Investigating the impact of ultrasound on the structural, physicochemical, and emulsifying characteristics of Dioscorin: Insights from experimental data and molecular dynamics simulation.

Autor: Gao Q; College of Light Industry, Liaoning University, Shenyang 110036, China; Department of Regional Economic Development, Party School of Liaoning Provincial Party Committee, Shenyang 110161, China., Yang YQ; College of Light Industry, Liaoning University, Shenyang 110036, China., Nie HN; College of Light Industry, Liaoning University, Shenyang 110036, China., Wang BQ; College of Light Industry, Liaoning University, Shenyang 110036, China., Peng X; College of Light Industry, Liaoning University, Shenyang 110036, China., Wang N; College of Light Industry, Liaoning University, Shenyang 110036, China., Li JK; Tianjin Key Laboratory of Postharvest Physiology and Storage of Agricultural Products, National Engineering and Technology Research Center for Preservation of Agricultural Products, Tianjin 300384, China., Rao JJ; Department of Plant Sciences, North Dakota State University, Fargo, ND 58108, USA., Xue YL; College of Light Industry, Liaoning University, Shenyang 110036, China.
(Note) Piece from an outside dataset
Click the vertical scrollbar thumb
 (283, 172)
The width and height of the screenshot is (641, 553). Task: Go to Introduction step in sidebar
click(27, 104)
Electronic address: xueyoulin@lnu.edu.cn.
Jazyk: angličtina
Zdroj: Food chemistry [Food Chem] 2024 Sep 30; Vol. 453, pp. 139581. Date of Electronic Publication: 2024 May 10.
DOI: 10.1016/j.foodchem.2024.139581
Abstrakt: This study investigated the impact of ultrasound treatment on dioscorin, the primary storage protein found in yam tubers. Three key factors, namely ultrasound power, duration, and frequency, were focused on. The research revealed that ultrasound-induced cavitation effects disrupted non-covalent bonds, resulting in a reduction in α-helix and β-sheet contents, decreased thermal stability, and a decrease in the apparent hydrodynamic diameter (Dh) of dioscorin. Additionally, previously hidden amino acid groups within the molecule became exposed on its surface, resulting in increased surface hydrophobicity (Ho) and zeta-potential. Under specific ultrasound conditions (200 W, 25 kHz, 30 min), Dh decreased while Ho increased, facilitating the adsorption of dioscorin molecules onto the oil-water interface. Molecular dynamics (MD) simulations showed that at lower frequencies and pressures, the structural flexibility of dioscorin's main chain atoms increased, leading to more significant fluctuations between amino acid residues. This transformation improved dioscorin's emulsifying properties and its oil-water interface affinity.
Competing Interests: Declaration of competing interest The authors declare that they have no known competing financial interests or personal relationships that could have appeared to influence the work reported in this paper.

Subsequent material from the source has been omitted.